We are Data

Data is a living robot made from synthetic materials who possesses intellect and consciousness

“Data” is the name of the character played by Brent Spiner in the Star Trek films and television shows.[1] He is a synthetic life form constructed from metallic alloys, circuitry, and organic-like materials that simulate a human body, and he has both great intellectual capabilities and a form of sentience and self-awareness.

“Diamond Planet Robots” by Mark Garretson

Data struggles to understand humanity. Over the course of his fictional life, he obtains a programming upgrade that allows him to experience emotion, which leads him to struggle even more with what it means to be human. Gradually he expands his consciousness and becomes a more fully developed sentient being. He ultimately sacrifices himself to save his human crewmates.

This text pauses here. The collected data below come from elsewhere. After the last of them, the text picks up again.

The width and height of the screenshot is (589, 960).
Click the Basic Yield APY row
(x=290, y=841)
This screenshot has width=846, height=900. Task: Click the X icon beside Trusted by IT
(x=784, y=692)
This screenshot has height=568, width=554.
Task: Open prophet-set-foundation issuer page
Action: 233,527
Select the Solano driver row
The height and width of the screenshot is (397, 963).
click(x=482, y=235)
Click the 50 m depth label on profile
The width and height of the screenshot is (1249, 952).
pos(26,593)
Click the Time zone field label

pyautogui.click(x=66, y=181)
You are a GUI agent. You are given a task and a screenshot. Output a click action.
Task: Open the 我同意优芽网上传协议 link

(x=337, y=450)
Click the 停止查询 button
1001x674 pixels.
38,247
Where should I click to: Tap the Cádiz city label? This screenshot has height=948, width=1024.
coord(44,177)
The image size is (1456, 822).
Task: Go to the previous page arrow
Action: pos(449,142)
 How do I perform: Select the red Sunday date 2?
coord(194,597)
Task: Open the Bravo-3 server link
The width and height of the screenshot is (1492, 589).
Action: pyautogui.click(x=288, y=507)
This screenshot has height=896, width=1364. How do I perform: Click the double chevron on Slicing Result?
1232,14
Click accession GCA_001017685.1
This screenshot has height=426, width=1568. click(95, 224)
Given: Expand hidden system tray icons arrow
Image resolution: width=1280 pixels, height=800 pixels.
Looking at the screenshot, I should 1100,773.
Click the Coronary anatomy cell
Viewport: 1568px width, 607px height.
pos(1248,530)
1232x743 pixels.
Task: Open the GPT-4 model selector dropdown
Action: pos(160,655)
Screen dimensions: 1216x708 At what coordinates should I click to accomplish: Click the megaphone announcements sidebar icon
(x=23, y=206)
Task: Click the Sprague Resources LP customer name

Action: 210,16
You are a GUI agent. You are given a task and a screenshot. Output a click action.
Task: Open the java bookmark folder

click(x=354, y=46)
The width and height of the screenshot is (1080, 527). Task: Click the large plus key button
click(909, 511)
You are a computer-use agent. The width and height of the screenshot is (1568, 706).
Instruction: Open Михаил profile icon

Data stands in a long line of fictional characters who are artificially created beings—robots, golems, puppets, statues, and monsters.[2] The fictional device often has been used as a metaphor for what it means to be human, or as a way to provide an outsider’s commentary on humanity.

Data is that type of metaphorical character, but that is not what I mean when I say that we are Data. No, my meaning is not metaphorical in the same fictional sense at all.

Humans are living robots made from organic materials who possess intellect and consciousness

We are not just like Data. We are of the same kind as Data.

In other words, we are robots of organic construction. Instead of metal substructure and silicon circuity beneath our skin, we have bone and carbon-based cellular structures that support a complex system of vessels, communication lines, nerve endings, and synapses. Our species of Homo sapiens is an emerging life form that appeared on our planet in our current form only about three hundred millennia ago. Our brains did not learn the rudiments of language until one hundred thousand years ago, and since then over a relatively short geological time span, our brains have evolved to develop advanced intellectual, social, and cultural capabilities based on language. We quite literally have become living robots of the same category as a creature like Data, evolving and developing new capacities as we learn to be who and what we are.[3]

Like Data we struggle with what it means to be human

Our species did not come into being with full knowledge of how to use our capacities and how to live as self-aware sentient creatures. A hundred millennia into the development of language, we do not understand our own humanity or how to communicate clearly even some of our most basic needs and desires. We have emotions and feelings, but they confound us. Our consciousness is hard to define, but it defines us, even if we cannot explain it fully or pin it down in our brains, and even if what we often imagine as “self” is indeed an illusion. Like Data we are learning machines, struggling to understand who we are, creating what it is to be human in real time.

That is how we are most like Data. We are organic mechanisms attempting to become human, while simultaneously exploring both what it means to be human and the universe in which we live. And that is fine with me. I do not consider it reductionist in the slightest. We don’t need to imagine ourselves more than organic machines. It is enough that we struggle to be human. That is what is important and most interesting about us.

It is also what is most interesting about the universe. Why does the universe generate living machines such as us? Why do we have the capacity to examine ourselves and question who and what we are? Why do we want to become more than what we are? To be what we imagine we could be?

Perhaps because we are exactly like Data.


[1] Data was introduced as a character in the Star Trek: The Next Generation television series in 1987. Wikipedia 2022. Data (Star Trek). Last edited on June 13, 2022. https://en.wikipedia.org/wiki/Data_(Star_Trek)

[2] The many examples include movies such as Her and Blade Runner, the Pinnochio story, Mary Shelley’s Frankenstein, the myth of Pygmalion, Hal 9000 in 2001: A Space Odyssey, even C3PO and R2D2 of Star Wars.

[3] If it seems difficult to conceive of humans as advanced robots, read one of our most accomplished cognitive scientists and natural philosophers. Daniel Dennett describes the evolution of the complex operations of the brain over thousands of years of natural selection and concludes that consciousness can be defined as a virtual machine operating on an organic substrate. In his widely held view, humans are exactly like living robots running on advanced software and organic parts. “’Of course we’re machines! We’re just very, very complicated, evolved machines made of organic molecules instead of metal and silicon, and we are conscious, so there can be conscious machines – us.’” Dennett (1991), pp. 431-432.